# Hello Everyone.



## ejd53 (Oct 2, 2015)

Just wanted to introduce myself and my CZs. I have two, a P-01 and a RAMI. Both have been to Cajun Gun Works for David's Spa Treatment and boy are they dressed up and looking for some place to go. Actually they go where I do, as I carry both . Here are a couple of pictures.

P-01








RAMI








They shoot pretty well, too. This is the RAMI two handed from 10 yards, 14 rounds to the center of mass and 10 rounds to the head (ammo was American Eagle 124 gr FMJ).








Easy to carry and shoot and extremely accurate; what's not to love about them.


----------



## high pockets (Apr 25, 2011)

Welcome to the forum! :smt039


----------



## BigAl73 (Jun 14, 2015)

Welcome to the group.
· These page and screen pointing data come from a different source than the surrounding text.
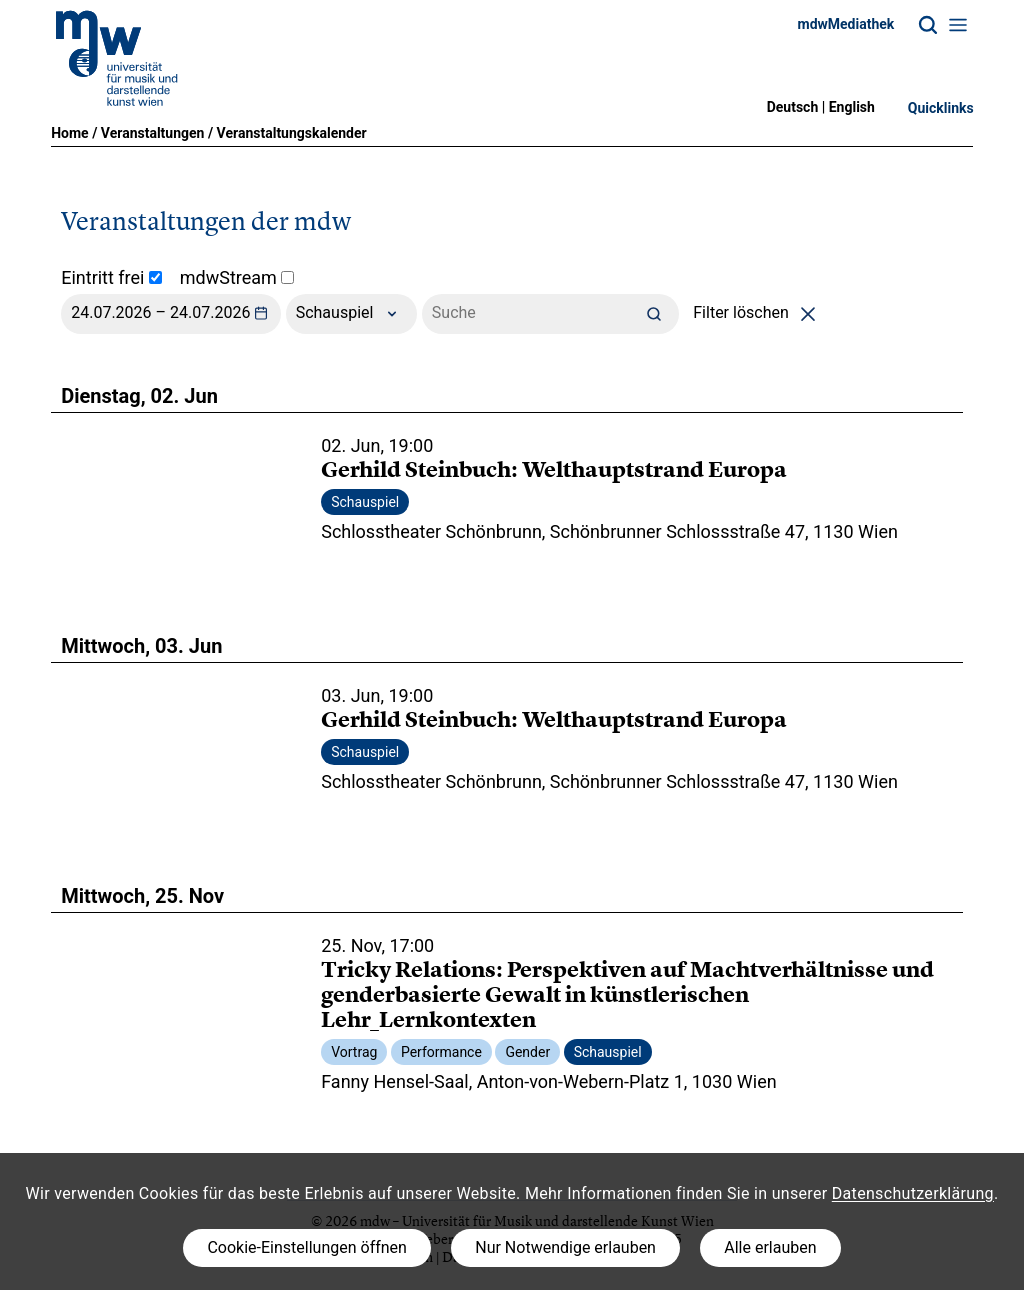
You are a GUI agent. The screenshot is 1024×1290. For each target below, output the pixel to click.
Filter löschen (757, 312)
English (852, 107)
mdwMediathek (846, 24)
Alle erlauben (770, 1247)
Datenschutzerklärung (913, 1193)
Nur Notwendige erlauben (565, 1247)
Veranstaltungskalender (292, 133)
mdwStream (237, 277)
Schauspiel (352, 314)
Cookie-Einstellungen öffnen (306, 1247)
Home (69, 133)
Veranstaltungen (153, 133)
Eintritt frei (111, 277)
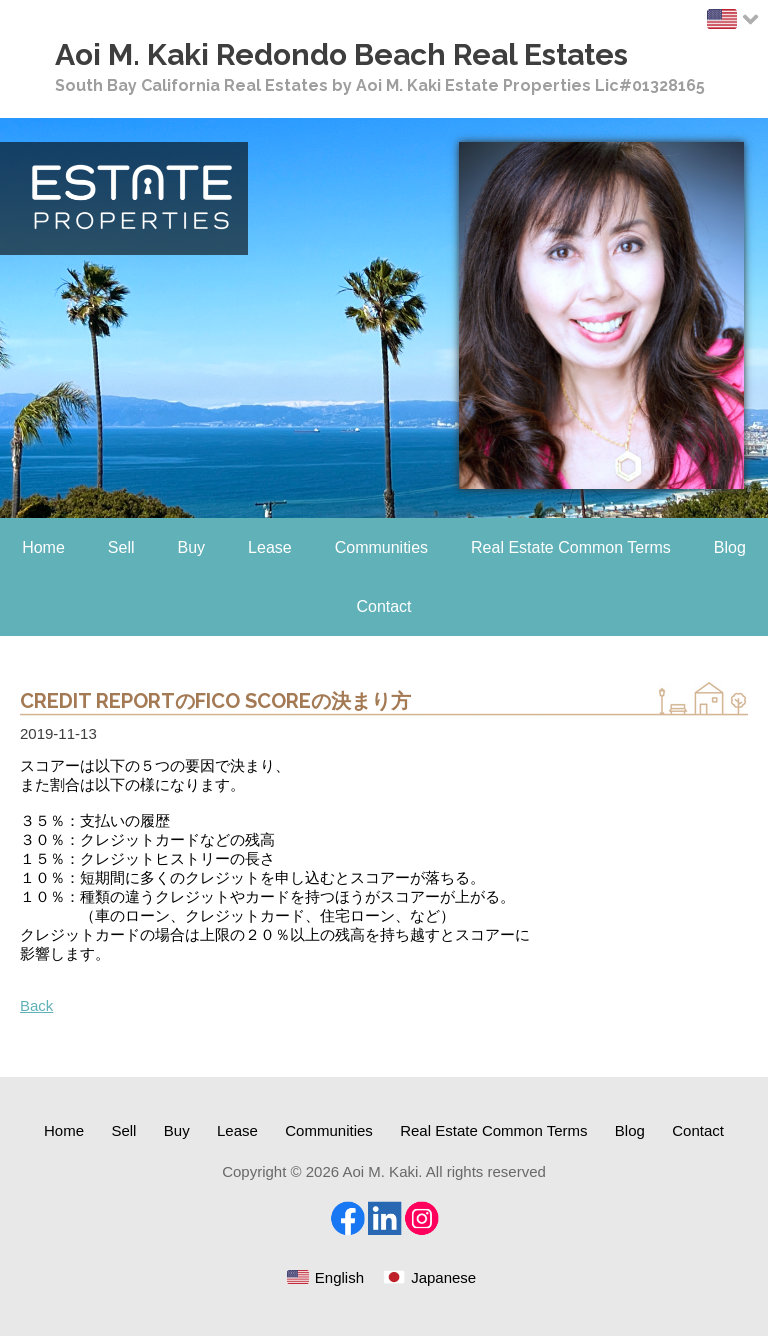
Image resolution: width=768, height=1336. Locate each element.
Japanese (443, 1277)
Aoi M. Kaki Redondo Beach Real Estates (341, 54)
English (339, 1277)
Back (36, 1005)
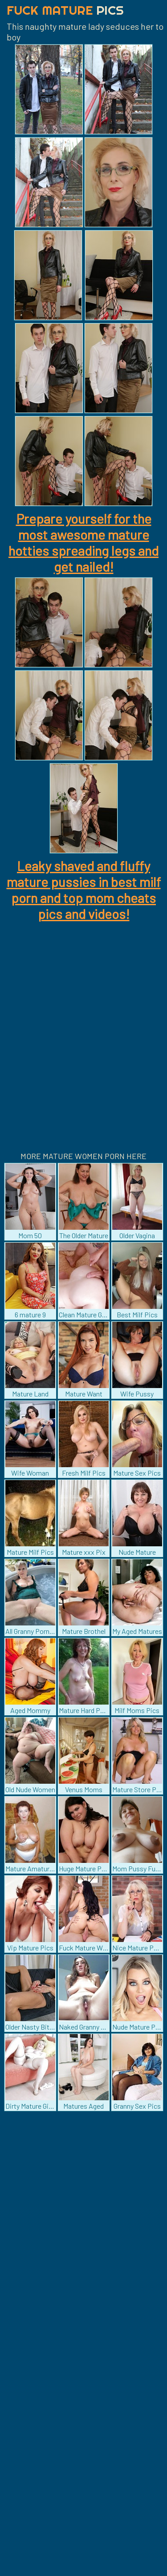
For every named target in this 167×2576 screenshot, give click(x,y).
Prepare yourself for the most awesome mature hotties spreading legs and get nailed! (83, 542)
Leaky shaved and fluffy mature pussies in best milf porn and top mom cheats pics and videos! (84, 890)
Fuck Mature (65, 10)
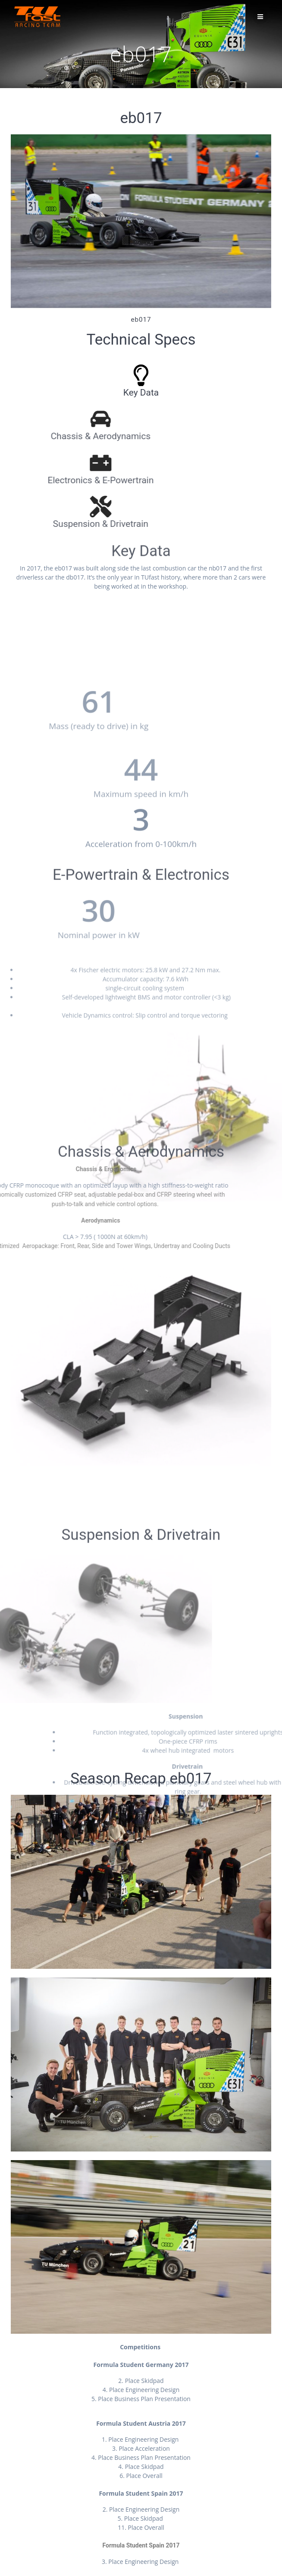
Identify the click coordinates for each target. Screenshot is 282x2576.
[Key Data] (119, 375)
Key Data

I love the CZ's as well and have the P07 that shoots and feels as good as any handgun I have ever owned.


----------



## BackyardCowboy (Aug 27, 2014)

howdy and welcome


----------



## Cait43 (Apr 4, 2013)




----------



## berettatoter (Sep 1, 2011)

Nice looking pistols! Welcome to the site! :mrgreen:


----------



## bluedog46 (Jan 29, 2015)

Welcome. I have a cz p-07


----------



## Goldwing (Nov 5, 2014)

Welcome aboard!

GW


----------